The records below need copying. Match each line exactly.

'''

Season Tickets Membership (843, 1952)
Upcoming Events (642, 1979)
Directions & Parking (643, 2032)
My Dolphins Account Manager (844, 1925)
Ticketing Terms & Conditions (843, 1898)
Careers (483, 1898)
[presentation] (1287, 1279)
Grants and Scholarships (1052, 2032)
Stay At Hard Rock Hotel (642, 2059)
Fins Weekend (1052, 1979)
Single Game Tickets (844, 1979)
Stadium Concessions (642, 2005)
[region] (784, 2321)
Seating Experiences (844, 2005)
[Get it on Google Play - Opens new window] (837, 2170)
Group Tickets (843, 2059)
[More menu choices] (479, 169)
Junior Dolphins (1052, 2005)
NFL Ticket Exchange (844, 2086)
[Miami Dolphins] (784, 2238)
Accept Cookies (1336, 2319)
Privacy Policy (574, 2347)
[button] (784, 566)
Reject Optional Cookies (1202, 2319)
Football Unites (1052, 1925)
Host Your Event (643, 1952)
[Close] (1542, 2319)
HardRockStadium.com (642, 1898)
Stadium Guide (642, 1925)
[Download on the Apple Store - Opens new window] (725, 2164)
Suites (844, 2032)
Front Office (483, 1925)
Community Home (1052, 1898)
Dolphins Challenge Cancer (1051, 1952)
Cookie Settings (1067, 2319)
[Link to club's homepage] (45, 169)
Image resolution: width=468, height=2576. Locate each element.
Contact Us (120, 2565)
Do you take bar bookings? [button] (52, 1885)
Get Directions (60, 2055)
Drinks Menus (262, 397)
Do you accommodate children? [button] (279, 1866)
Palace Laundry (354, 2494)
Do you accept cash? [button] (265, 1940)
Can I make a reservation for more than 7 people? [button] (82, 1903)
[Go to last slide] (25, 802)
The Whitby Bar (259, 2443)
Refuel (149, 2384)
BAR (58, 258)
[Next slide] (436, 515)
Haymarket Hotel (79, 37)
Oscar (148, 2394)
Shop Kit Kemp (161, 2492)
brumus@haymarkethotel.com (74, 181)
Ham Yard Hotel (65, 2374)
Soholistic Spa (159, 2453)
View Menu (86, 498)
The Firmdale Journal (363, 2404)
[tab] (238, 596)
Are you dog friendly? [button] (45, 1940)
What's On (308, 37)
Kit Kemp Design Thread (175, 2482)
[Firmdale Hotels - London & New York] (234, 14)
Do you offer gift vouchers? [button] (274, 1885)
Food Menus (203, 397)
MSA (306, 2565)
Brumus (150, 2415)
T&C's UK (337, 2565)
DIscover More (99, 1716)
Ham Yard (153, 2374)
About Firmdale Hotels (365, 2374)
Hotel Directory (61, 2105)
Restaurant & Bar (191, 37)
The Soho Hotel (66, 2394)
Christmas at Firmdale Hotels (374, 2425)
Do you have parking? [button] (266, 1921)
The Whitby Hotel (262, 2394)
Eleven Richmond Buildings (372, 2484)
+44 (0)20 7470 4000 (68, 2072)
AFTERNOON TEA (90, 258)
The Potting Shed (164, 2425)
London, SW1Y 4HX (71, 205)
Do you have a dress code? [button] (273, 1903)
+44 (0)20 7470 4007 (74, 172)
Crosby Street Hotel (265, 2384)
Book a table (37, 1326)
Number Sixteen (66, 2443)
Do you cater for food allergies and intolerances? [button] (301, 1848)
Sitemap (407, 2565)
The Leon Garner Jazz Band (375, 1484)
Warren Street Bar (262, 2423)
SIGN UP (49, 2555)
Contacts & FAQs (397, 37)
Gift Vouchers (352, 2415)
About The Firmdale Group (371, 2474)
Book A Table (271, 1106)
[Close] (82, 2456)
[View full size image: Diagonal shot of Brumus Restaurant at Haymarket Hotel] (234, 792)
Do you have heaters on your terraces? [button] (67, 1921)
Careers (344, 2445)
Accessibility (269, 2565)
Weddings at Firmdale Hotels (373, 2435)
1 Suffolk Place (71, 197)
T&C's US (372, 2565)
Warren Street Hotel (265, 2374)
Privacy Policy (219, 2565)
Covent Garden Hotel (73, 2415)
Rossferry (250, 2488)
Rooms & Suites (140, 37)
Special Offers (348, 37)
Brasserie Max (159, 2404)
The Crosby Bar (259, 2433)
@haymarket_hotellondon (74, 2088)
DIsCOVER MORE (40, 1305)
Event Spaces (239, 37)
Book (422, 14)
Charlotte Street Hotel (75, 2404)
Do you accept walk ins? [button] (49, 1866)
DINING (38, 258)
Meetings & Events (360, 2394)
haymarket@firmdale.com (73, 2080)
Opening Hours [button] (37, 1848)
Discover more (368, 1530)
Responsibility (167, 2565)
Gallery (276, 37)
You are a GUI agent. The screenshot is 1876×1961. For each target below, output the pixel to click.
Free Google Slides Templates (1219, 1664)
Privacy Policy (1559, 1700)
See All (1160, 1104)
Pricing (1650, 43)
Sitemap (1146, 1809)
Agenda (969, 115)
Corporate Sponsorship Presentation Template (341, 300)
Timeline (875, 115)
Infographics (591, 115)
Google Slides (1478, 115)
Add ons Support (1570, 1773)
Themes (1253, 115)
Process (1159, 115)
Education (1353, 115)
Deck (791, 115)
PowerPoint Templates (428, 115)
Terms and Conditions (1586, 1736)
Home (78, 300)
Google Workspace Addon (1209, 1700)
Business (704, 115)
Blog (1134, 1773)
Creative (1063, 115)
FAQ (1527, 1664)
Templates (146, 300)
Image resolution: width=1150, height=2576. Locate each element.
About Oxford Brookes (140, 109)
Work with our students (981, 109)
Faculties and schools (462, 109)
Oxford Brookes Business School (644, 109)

'''

### EXPECTED OUTPUT
Season Tickets Membership (843, 1952)
Upcoming Events (642, 1979)
Directions & Parking (643, 2032)
My Dolphins Account Manager (844, 1925)
Ticketing Terms & Conditions (843, 1898)
Careers (483, 1898)
[presentation] (1287, 1279)
Grants and Scholarships (1052, 2032)
Stay At Hard Rock Hotel (642, 2059)
Fins Weekend (1052, 1979)
Single Game Tickets (844, 1979)
Stadium Concessions (642, 2005)
[region] (784, 2321)
Seating Experiences (844, 2005)
[Get it on Google Play - Opens new window] (837, 2170)
Group Tickets (843, 2059)
[More menu choices] (479, 169)
Junior Dolphins (1052, 2005)
NFL Ticket Exchange (844, 2086)
[Miami Dolphins] (784, 2238)
Accept Cookies (1336, 2319)
Privacy Policy (574, 2347)
[button] (784, 566)
Reject Optional Cookies (1202, 2319)
Football Unites (1052, 1925)
Host Your Event (643, 1952)
[Close] (1542, 2319)
HardRockStadium.com (642, 1898)
Stadium Guide (642, 1925)
[Download on the Apple Store - Opens new window] (725, 2164)
Suites (844, 2032)
Front Office (483, 1925)
Community Home (1052, 1898)
Dolphins Challenge Cancer (1051, 1952)
Cookie Settings (1067, 2319)
[Link to club's homepage] (45, 169)
Image resolution: width=468, height=2576. Locate each element.
Contact Us (120, 2565)
Do you take bar bookings? [button] (52, 1885)
Get Directions (60, 2055)
Drinks Menus (262, 397)
Do you accommodate children? [button] (279, 1866)
Palace Laundry (354, 2494)
Do you accept cash? [button] (265, 1940)
Can I make a reservation for more than 7 people? [button] (82, 1903)
[Go to last slide] (25, 802)
The Whitby Bar (259, 2443)
Refuel (149, 2384)
BAR (58, 258)
[Next slide] (436, 515)
Haymarket Hotel (79, 37)
Oscar (148, 2394)
Shop Kit Kemp (161, 2492)
brumus@haymarkethotel.com (74, 181)
Ham Yard Hotel (65, 2374)
Soholistic Spa (159, 2453)
View Menu (86, 498)
The Firmdale Journal (363, 2404)
[tab] (238, 596)
Are you dog friendly? [button] (45, 1940)
What's On (308, 37)
Kit Kemp Design Thread (175, 2482)
[Firmdale Hotels - London & New York] (234, 14)
Do you offer gift vouchers? [button] (274, 1885)
Food Menus (203, 397)
MSA (306, 2565)
Brumus (150, 2415)
T&C's UK (337, 2565)
DIscover More (99, 1716)
Ham Yard (153, 2374)
About Firmdale Hotels (365, 2374)
Hotel Directory (61, 2105)
Restaurant & Bar (191, 37)
The Soho Hotel (66, 2394)
Christmas at Firmdale Hotels (374, 2425)
Do you have parking? [button] (266, 1921)
The Whitby Hotel (262, 2394)
Eleven Richmond Buildings (372, 2484)
+44 (0)20 7470 4000 (68, 2072)
AFTERNOON TEA (90, 258)
The Potting Shed (164, 2425)
London, SW1Y 4HX (71, 205)
Do you have a dress code? [button] (273, 1903)
+44 (0)20 7470 4007 (74, 172)
Crosby Street Hotel (265, 2384)
Book a table (37, 1326)
Number Sixteen (66, 2443)
Do you cater for food allergies and intolerances? [button] (301, 1848)
Sitemap (407, 2565)
The Leon Garner Jazz Band (375, 1484)
Warren Street Bar (262, 2423)
SIGN UP (49, 2555)
Contacts & FAQs (397, 37)
Gift Vouchers (352, 2415)
About The Firmdale Group (371, 2474)
Book A Table (271, 1106)
[Close] (82, 2456)
[View full size image: Diagonal shot of Brumus Restaurant at Haymarket Hotel] (234, 792)
Do you have heaters on your terraces? [button] (67, 1921)
Careers (344, 2445)
Accessibility (269, 2565)
Weddings at Firmdale Hotels (373, 2435)
1 Suffolk Place (71, 197)
T&C's US (372, 2565)
Warren Street Hotel (265, 2374)
Privacy Policy (219, 2565)
Covent Garden Hotel (73, 2415)
Rossferry (250, 2488)
Rooms & Suites (140, 37)
Special Offers (348, 37)
Brasserie Max (159, 2404)
The Crosby Bar (259, 2433)
@haymarket_hotellondon (74, 2088)
DIsCOVER MORE (40, 1305)
Event Spaces (239, 37)
Book (422, 14)
Charlotte Street Hotel (75, 2404)
Do you accept walk ins? [button] (49, 1866)
DINING (38, 258)
Meetings & Events (360, 2394)
haymarket@firmdale.com (73, 2080)
Opening Hours [button] (37, 1848)
Discover more (368, 1530)
Responsibility (167, 2565)
Gallery (276, 37)
You are a GUI agent. The screenshot is 1876×1961. For each target below, output the pixel to click.
Free Google Slides Templates (1219, 1664)
Privacy Policy (1559, 1700)
See All (1160, 1104)
Pricing (1650, 43)
Sitemap (1146, 1809)
Agenda (969, 115)
Corporate Sponsorship Presentation Template (341, 300)
Timeline (875, 115)
Infographics (591, 115)
Google Slides (1478, 115)
Add ons Support (1570, 1773)
Themes (1253, 115)
Process (1159, 115)
Education (1353, 115)
Deck (791, 115)
PowerPoint Templates (428, 115)
Terms and Conditions (1586, 1736)
Home (78, 300)
Google Workspace Addon (1209, 1700)
Business (704, 115)
Blog (1134, 1773)
Creative (1063, 115)
FAQ (1527, 1664)
Templates (146, 300)
Image resolution: width=1150, height=2576. Locate each element.
About Oxford Brookes (140, 109)
Work with our students (981, 109)
Faculties and schools (462, 109)
Oxford Brookes Business School (644, 109)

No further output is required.